Copy out word for word the stretch of entries from the line containing "Click the MACD(8,17,9)" through the line containing "[x=675, y=625]", with both of those lines included.

# start of Provided data

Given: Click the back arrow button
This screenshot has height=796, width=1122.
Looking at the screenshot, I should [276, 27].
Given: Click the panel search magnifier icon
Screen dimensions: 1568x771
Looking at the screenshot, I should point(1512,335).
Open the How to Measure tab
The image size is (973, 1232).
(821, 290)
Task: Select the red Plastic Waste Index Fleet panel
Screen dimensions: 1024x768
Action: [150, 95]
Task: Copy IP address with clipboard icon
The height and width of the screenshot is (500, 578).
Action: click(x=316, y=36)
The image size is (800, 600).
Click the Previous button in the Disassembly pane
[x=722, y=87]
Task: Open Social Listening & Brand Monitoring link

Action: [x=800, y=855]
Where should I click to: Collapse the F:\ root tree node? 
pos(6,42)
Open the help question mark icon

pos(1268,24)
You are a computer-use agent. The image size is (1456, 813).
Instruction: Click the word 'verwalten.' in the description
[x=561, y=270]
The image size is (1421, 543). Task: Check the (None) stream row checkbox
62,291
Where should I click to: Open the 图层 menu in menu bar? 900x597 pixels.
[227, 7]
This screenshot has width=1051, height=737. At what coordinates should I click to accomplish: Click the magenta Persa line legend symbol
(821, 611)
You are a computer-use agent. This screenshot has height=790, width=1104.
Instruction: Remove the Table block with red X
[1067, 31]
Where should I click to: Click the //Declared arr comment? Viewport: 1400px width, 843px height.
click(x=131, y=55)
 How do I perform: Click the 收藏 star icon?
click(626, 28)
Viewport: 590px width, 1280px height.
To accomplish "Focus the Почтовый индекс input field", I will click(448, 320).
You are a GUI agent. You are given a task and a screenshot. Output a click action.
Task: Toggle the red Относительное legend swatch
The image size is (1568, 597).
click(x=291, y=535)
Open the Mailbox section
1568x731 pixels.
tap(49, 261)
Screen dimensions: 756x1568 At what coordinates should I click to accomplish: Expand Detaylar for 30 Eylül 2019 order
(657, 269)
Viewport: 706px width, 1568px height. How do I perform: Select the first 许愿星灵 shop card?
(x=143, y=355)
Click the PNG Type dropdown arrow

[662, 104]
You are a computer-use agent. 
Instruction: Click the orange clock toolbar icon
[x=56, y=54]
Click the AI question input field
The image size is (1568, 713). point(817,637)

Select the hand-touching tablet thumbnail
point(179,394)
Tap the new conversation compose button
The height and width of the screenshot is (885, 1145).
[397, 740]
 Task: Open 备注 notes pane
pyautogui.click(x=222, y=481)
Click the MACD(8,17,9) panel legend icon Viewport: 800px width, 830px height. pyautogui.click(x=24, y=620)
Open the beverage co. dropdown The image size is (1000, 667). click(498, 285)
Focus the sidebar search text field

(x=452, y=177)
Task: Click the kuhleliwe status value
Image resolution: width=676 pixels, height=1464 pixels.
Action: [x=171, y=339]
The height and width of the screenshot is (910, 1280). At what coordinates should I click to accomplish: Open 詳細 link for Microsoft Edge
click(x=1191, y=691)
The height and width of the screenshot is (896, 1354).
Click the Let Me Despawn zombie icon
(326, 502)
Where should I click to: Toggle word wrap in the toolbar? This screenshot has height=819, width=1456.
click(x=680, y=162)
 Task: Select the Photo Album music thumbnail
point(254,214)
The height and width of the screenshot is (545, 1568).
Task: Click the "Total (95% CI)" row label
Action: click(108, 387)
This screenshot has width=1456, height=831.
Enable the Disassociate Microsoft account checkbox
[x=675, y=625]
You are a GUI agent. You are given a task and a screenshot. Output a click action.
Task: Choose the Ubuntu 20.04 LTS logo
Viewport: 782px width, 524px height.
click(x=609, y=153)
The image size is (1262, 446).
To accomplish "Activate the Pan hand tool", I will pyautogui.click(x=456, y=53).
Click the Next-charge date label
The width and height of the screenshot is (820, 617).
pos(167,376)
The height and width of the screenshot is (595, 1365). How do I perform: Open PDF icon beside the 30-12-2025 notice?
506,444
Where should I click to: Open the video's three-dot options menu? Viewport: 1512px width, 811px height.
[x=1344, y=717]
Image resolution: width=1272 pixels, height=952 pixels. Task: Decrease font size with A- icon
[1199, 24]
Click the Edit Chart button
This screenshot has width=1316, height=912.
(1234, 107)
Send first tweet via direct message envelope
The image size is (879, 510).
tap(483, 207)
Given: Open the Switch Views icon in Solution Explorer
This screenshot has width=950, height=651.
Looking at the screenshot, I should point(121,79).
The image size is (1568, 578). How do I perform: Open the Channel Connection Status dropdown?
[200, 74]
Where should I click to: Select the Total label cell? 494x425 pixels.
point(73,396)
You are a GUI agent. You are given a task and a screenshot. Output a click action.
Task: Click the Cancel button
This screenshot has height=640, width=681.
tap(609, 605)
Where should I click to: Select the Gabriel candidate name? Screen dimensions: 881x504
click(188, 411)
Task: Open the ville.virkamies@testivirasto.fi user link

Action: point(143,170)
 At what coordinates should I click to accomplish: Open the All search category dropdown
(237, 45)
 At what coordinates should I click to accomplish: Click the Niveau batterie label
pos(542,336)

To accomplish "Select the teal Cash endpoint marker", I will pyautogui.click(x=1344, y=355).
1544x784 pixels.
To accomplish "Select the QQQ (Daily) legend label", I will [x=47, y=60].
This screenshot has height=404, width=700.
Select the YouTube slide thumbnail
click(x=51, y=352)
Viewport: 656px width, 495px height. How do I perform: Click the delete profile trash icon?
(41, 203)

# end of Provided data

■ Response to the exercise ■
Click the MACD(8,17,9) panel legend icon Viewport: 800px width, 830px height. pyautogui.click(x=24, y=620)
Open the beverage co. dropdown The image size is (1000, 667). click(498, 285)
Focus the sidebar search text field

(x=452, y=177)
Task: Click the kuhleliwe status value
Image resolution: width=676 pixels, height=1464 pixels.
Action: [x=171, y=339]
The height and width of the screenshot is (910, 1280). At what coordinates should I click to accomplish: Open 詳細 link for Microsoft Edge
click(x=1191, y=691)
The height and width of the screenshot is (896, 1354).
Click the Let Me Despawn zombie icon
(326, 502)
Where should I click to: Toggle word wrap in the toolbar? This screenshot has height=819, width=1456.
click(x=680, y=162)
 Task: Select the Photo Album music thumbnail
point(254,214)
The height and width of the screenshot is (545, 1568).
Task: Click the "Total (95% CI)" row label
Action: click(108, 387)
This screenshot has width=1456, height=831.
Enable the Disassociate Microsoft account checkbox
[x=675, y=625]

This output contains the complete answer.